A l’issue de la réunion, la résolution suivante fut adoptée à l’unanimité et portée à la Préfecture par une délégation composée de MM. Thibault, Aucher, Deloume, Maury, Fraudeau, Petit, Robineau, accompagnée de MM. Racamond et Vigier, en même temps qu’une autre résolution adoptée par les cheminots au cours de leur dernière réunion et que nous publierons dans une prochaine édition.

La résolution

« Les travailleurs de Poitiers, de toutes professions et de toutes organisations, enregistrent avec satisfaction la chute du gouvernement des décrets-lois de Marie, Schuman, Moch et Raynaud, tombés sous la pression des masses populaires.

« Ils constatent que le Gouvernement ne s’est pas désagrégé par un désaccord entre les ministres, mais par la combativité de toutes les organisations syndicales, y compris la CFTC et FO, débordées par leurs adhérents, réalisant l’unité d’action avec leurs frères de la CGT, pour faire aboutir des revendications communes.

« Enregistrant cette volonté d’unité de la classe ouvrière, ils déclarent que le moment est venu de liquider la scission syndicale.

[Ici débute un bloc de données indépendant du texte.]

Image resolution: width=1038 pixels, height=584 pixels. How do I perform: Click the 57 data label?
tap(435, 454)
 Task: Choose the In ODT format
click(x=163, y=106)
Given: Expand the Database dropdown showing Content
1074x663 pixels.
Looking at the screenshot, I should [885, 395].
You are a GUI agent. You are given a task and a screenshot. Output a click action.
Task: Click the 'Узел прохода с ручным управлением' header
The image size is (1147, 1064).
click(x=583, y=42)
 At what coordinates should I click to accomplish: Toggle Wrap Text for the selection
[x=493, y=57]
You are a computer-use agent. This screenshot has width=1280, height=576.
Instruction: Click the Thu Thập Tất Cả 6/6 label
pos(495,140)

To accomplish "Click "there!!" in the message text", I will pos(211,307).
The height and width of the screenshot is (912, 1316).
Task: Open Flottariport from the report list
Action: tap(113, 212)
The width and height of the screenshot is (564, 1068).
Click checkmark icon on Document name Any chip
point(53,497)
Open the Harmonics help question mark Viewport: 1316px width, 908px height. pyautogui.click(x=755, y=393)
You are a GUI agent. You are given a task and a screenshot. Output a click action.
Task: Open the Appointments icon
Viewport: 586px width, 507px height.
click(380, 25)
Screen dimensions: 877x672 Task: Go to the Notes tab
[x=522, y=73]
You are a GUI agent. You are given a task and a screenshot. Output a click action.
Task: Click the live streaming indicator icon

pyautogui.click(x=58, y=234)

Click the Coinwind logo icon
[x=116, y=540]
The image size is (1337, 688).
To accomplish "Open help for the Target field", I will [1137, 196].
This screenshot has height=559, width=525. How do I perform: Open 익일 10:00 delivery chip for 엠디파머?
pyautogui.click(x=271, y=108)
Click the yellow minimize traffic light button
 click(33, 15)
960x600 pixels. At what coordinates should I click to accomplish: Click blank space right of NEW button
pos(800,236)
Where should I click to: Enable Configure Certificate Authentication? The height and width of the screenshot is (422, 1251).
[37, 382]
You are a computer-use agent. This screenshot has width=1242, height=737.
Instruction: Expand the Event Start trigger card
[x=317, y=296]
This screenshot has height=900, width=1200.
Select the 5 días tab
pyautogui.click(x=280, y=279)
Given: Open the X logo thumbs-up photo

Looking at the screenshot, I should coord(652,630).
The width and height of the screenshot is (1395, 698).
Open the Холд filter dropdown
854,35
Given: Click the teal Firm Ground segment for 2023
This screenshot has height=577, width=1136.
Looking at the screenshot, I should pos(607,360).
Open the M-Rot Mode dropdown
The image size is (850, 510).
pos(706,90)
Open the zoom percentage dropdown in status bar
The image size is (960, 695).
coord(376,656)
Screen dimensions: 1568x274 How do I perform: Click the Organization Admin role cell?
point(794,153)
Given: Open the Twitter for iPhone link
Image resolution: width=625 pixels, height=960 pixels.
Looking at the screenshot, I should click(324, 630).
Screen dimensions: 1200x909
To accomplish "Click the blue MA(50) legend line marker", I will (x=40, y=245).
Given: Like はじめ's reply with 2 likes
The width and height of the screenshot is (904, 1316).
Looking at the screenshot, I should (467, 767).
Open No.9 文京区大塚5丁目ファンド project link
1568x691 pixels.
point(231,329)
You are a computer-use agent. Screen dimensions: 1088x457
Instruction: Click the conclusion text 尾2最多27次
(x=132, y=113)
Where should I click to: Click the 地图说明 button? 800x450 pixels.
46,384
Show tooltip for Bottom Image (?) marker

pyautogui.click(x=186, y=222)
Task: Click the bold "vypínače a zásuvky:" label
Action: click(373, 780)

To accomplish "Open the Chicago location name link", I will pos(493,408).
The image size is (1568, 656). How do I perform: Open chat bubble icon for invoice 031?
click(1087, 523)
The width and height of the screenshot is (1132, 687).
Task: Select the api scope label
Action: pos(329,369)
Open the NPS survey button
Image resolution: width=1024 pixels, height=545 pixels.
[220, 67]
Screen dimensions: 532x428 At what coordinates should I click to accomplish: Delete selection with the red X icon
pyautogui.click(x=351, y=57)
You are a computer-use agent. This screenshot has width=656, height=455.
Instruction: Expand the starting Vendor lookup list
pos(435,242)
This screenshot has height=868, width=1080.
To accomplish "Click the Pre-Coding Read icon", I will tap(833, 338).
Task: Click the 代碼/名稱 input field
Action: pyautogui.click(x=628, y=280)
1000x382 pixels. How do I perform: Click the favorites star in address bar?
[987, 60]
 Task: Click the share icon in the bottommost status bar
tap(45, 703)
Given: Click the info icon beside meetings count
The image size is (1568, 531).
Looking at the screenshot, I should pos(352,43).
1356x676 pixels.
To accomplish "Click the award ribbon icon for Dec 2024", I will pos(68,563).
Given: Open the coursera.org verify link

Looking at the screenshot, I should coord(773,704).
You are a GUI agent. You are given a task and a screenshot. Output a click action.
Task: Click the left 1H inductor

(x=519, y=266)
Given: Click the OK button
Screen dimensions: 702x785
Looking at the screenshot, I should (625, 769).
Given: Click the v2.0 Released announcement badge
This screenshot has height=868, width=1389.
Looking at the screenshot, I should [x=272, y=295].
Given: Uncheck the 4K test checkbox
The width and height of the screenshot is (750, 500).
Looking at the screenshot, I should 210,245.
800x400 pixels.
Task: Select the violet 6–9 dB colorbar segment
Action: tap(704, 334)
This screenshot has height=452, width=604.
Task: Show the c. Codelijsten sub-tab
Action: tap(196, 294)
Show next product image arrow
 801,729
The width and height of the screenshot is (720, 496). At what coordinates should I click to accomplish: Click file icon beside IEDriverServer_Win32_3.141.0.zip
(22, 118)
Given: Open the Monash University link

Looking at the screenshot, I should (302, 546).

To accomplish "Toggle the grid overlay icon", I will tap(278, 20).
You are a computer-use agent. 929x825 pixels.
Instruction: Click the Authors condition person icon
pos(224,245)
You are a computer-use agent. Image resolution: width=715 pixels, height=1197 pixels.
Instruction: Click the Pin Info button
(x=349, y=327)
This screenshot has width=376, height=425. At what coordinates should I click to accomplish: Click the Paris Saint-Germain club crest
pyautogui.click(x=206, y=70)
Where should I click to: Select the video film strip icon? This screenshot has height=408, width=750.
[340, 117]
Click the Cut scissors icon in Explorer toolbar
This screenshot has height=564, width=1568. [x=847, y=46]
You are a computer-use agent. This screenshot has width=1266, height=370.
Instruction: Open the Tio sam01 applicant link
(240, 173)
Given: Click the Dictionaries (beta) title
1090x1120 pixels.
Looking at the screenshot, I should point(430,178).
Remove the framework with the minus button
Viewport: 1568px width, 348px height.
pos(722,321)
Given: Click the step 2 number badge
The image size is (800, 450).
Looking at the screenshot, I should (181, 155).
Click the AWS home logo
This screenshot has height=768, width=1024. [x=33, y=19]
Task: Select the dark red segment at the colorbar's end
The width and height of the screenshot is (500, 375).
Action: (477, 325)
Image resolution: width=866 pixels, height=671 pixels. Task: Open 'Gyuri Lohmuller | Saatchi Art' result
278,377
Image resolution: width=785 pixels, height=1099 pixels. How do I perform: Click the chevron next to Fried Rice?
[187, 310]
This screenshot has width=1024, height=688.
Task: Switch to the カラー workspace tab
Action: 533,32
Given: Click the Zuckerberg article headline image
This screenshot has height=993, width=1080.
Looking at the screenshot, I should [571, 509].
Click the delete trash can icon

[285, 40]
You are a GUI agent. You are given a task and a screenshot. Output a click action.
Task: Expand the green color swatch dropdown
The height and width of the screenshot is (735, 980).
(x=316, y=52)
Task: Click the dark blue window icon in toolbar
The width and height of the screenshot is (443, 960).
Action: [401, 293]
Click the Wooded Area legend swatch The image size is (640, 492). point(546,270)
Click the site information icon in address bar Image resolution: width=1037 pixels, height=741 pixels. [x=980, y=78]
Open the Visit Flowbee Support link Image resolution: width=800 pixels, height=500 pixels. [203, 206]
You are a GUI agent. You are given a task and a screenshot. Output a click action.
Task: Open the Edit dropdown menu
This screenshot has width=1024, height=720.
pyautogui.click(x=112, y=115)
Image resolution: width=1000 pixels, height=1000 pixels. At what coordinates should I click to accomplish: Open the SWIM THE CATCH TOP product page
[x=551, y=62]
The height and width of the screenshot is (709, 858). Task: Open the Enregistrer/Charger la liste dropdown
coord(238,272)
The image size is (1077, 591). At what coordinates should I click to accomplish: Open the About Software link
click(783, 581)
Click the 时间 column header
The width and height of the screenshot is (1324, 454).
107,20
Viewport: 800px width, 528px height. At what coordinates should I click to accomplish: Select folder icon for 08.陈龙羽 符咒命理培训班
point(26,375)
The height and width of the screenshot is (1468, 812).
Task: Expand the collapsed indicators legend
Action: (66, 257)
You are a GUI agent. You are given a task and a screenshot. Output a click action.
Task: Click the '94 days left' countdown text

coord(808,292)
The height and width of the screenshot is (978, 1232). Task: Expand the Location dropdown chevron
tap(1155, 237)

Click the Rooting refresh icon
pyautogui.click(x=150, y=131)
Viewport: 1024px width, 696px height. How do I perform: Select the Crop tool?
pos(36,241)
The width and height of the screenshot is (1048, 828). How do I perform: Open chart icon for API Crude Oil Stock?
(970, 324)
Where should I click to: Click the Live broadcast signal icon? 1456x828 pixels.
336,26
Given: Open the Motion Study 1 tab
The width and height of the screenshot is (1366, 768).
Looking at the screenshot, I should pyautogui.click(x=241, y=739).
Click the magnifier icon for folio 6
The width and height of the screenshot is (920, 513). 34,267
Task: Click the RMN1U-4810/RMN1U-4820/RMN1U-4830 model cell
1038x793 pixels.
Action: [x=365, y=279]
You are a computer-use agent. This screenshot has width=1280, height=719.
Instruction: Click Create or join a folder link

« Ils se déclarent décidés pour faciliter le regroupement des forces syndicales à se montrer plus que jamais fraternels à l’égard de ceux qui ont été trompés et les invitent à reprendre leur place à la grande CGT pour engager le combat décisif qui permettra :
   1. - La fixation du salaire minimum vital à 13.500 francs pour 173 heures de travail, chiffre arrêté par le centre économique de la CGT au 30 août 1948.
   2. - La révision des zones de salaires, en tenant compte des travaux de la Commission départementale qui a fait la démonstration que la vie est aussi chère qu’à Paris.
   3. - Le maintien de la durée légale de la semaine de 40 heures et la rémunération des heures supplémentaires sur les bases actuelles.
   4. - Des mesures efficaces pour garantir le pouvoir d’achat par la réduction des profits capitalistes et la diminution des crédits militaires et par une révision trimestrielle et automatique des salaires en fonction du coût de la vie, ainsi que la revalorisation des retraites et pensions.
   5. - D’obtenir une véritable baisse des prix par une lutte contre les spéculateurs encouragés par le gouvernement qui pousse lui-même à la hausse.
   6. - La défense de la Sécurité sociale et le remboursement des spécialités de la catégorie C.

« Considérant que ces revendications, qui permettront à la classe ouvrière de faire les sacrifices nécessaires pour redresser l’économie du pays et lui rendre son indépendance, menacée par le plan des trusts américains, dit plan Marshall, ne pourront être solutionnées par les formules gouvernementales actuelles, ils appellent tous les républicains à s’unir pour obtenir la formation d’un gouvernement démocratique avec de véritables Français travaillant avec le peuple et pour le peuple, qui conduira le pays sur la route de la liberté, de la prospérité et de la paix.

« Ils tiennent à déclarer être décidés à mettre tout en œuvre pour faire aboutir ces revendications, par tous les moyens à leur disposition, y compris la grève et d’appliquer sans faiblesse les mots d’ordre de la CGT.

Ils se séparent aux cris de vive la Confédération Générale du Travail, vive l’unité des travailleurs, vive la République laïque, sociale et progressiste ».